All of the Python I’ve stuffed into my brain this quarter has been in service of understanding what that something could be. Here’s where I started: Almost every scientific publication has a section that lays out the researchers’ personal and financial interests in their subjects. I want to see if it might be possible to build a database of those conflicts, mining the text for connections. Scientists may not always reveal everything they should, but allowing journalists to easily search for public disclosures could be a way to identify leads and avoid biased sources.
If you’re chuckling to yourself: Yes, I know this is enormously difficult. But I decided to try programming again because I knew I needed to have some minimum technical proficiency to understand what’s doable. And in the process of realizing what is not possible, I’ve learned so much more that will support my journalism.
I dove in with two data journalism-focused courses — taught by the incredible Serdar Tumgoren and Cheryl Phillips — which introduced me to the basics of the Unix shell, Python, and API interfaces. Both courses gave me a sense of the quality and formatting of data that journalists need to produce bulletproof investigations. With that background, I was able to reach out to researchers using natural language processing, who pointed me to the existing APIs and mining interfaces that could support my work and helped me troubleshoot the many hurdles along the way.

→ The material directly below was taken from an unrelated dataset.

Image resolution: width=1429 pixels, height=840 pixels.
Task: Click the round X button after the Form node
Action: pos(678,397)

As I use my buffed-up Python skills to mess around with open science APIs, I’m discovering more than I ever knew about how those databases are constructed. To pull just the metadata I want out of PubMed Central, the public source for NIH-funded research, I had to understand its inherent organization. In the process, I found new search parameters I never knew existed. And as I chip away at each part of the problem — first collecting the papers to analyze, then mining the text I need out of them, then organizing them in a searchable fashion — I’m learning discrete programming skills that I can apply to future projects.

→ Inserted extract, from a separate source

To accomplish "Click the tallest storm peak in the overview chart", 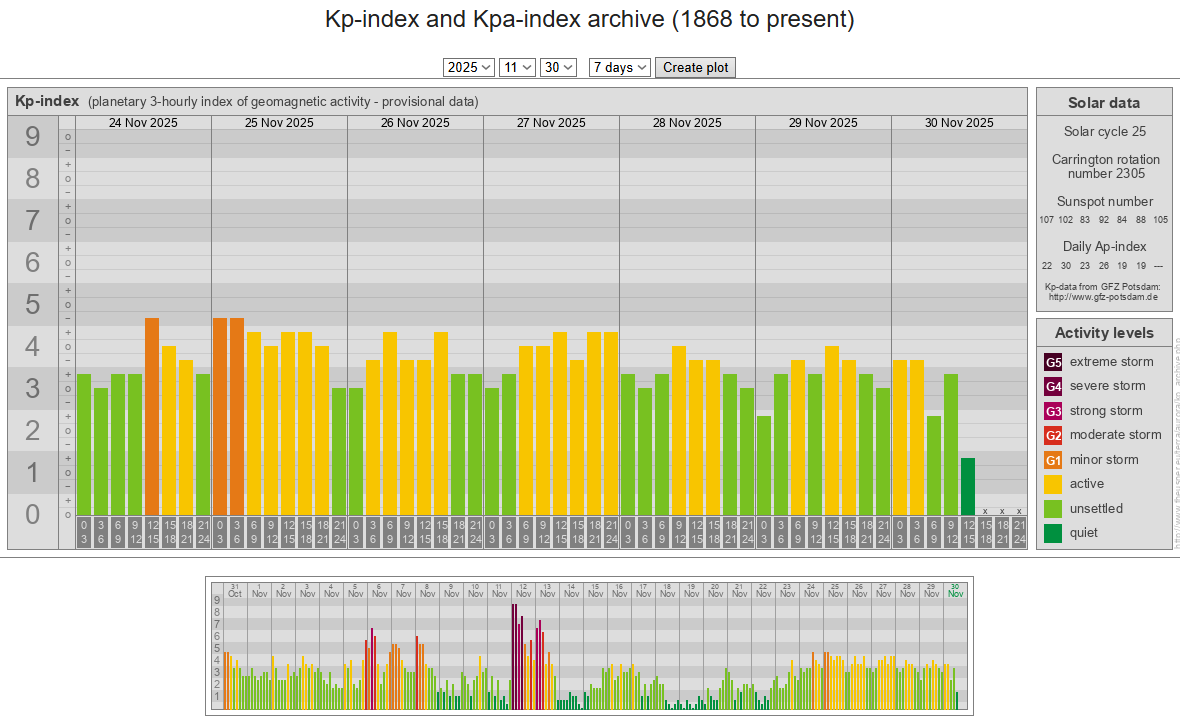I will click(514, 655).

None of this would feel remotely fun if I didn’t have a project I was passionate about. Googling Stack Overflow was like trying to learn a language by reading the dictionary until I was googling for a reason. And there’s no way I would spend this much time staring at error messages unless I could imagine the pot of gold (or dossier of docs) at the end of the rainbow. For now, conflicts of interest are my digital paper dolls.
They even give me the same zing of accomplishment I got back in middle school. My fellow fellows have gotten used to the signals: After working silently, head down in my laptop, I’ll push back in my chair, raise my arms, and triumphantly whisper: “Yesssss!” Whatever just happened, it was probably the tiniest, most marginal step in my actual project. But it got me that much closer to a source of knowledge that doesn’t yet exist in the world. I can’t imagine anything more exciting.

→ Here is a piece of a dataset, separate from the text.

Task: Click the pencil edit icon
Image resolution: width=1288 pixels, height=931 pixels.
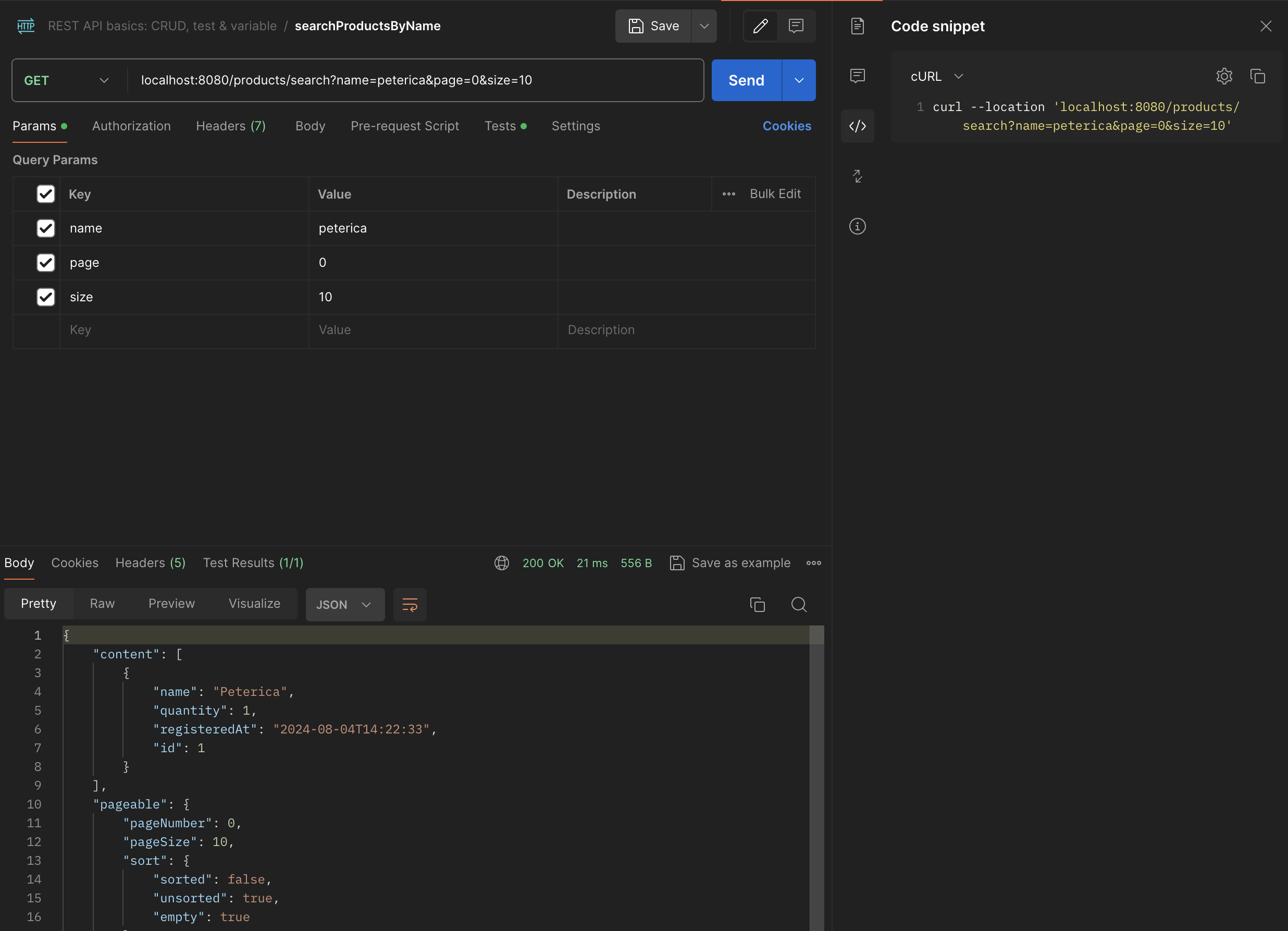Action: 760,26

A footnote: If you don’t have a project to test things out on, that’s just fine. Coding isn’t a necessary skill for every journalist — at least not yet — but the fruits of other journalists’ code can absolutely be part of every reporter’s toolkit. My courses this quarter gave a broad survey of open source tools that do the hard work of tracking and scraping valuable sources, no programming required. You don’t need to be at Stanford to learn about some of these shortcuts for yourself. If you’re like me, you didn’t know any of these applications existed, and you wouldn’t have even thought to search for them. As soon as I learned about them, I couldn’t help but imagine applications on my beat. Maybe you will too.